• _DATA EXTRACTS_
==================================================
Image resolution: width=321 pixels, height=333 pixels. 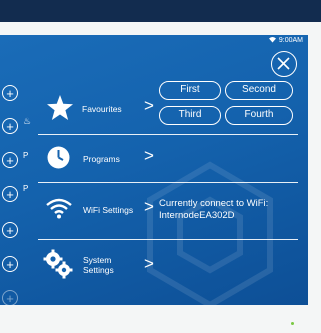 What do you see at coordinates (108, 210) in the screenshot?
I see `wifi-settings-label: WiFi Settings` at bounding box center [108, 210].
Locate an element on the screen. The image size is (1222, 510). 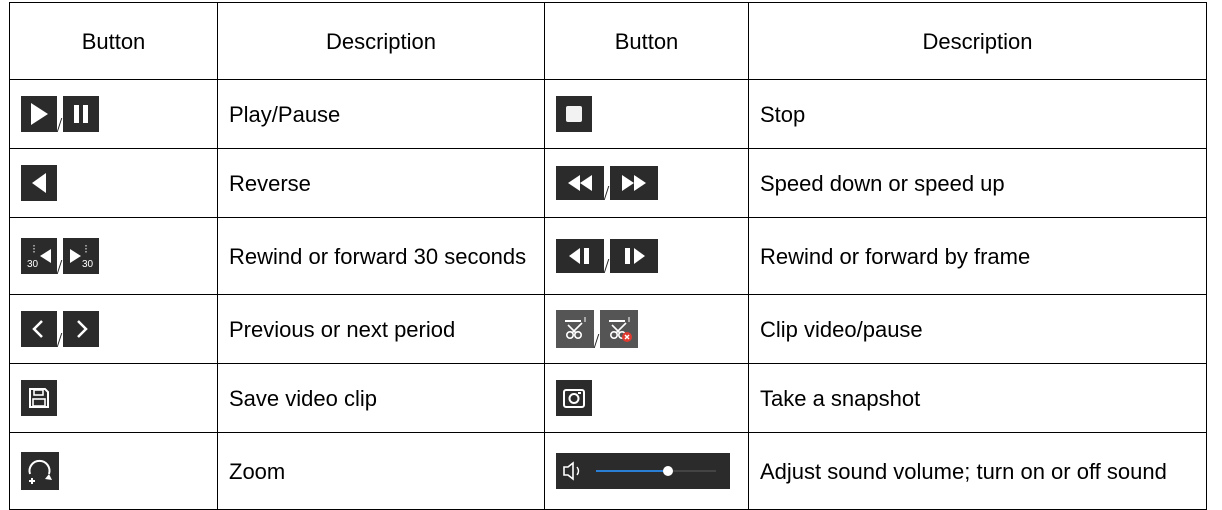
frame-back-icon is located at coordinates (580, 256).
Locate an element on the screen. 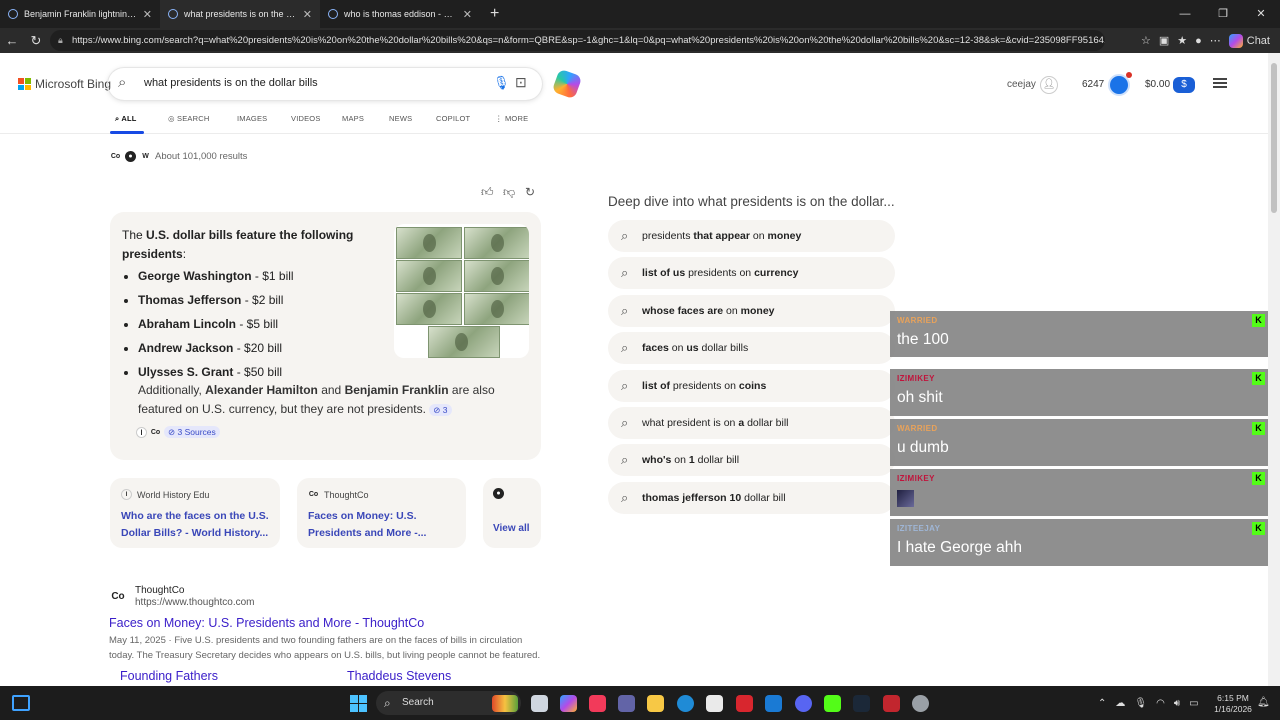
==================================================
• _EXERCISE PROMPT_
Repeat word for word the part of the records that opens with the line containing "Locate an element on the screen. The" and runs through the end of the records. Leave the pictures out of your copy.

• _FINAL ANSWER_
Locate an element on the screen. The image size is (1222, 510). 
frame-back-icon is located at coordinates (580, 256).
Locate an element on the screen. 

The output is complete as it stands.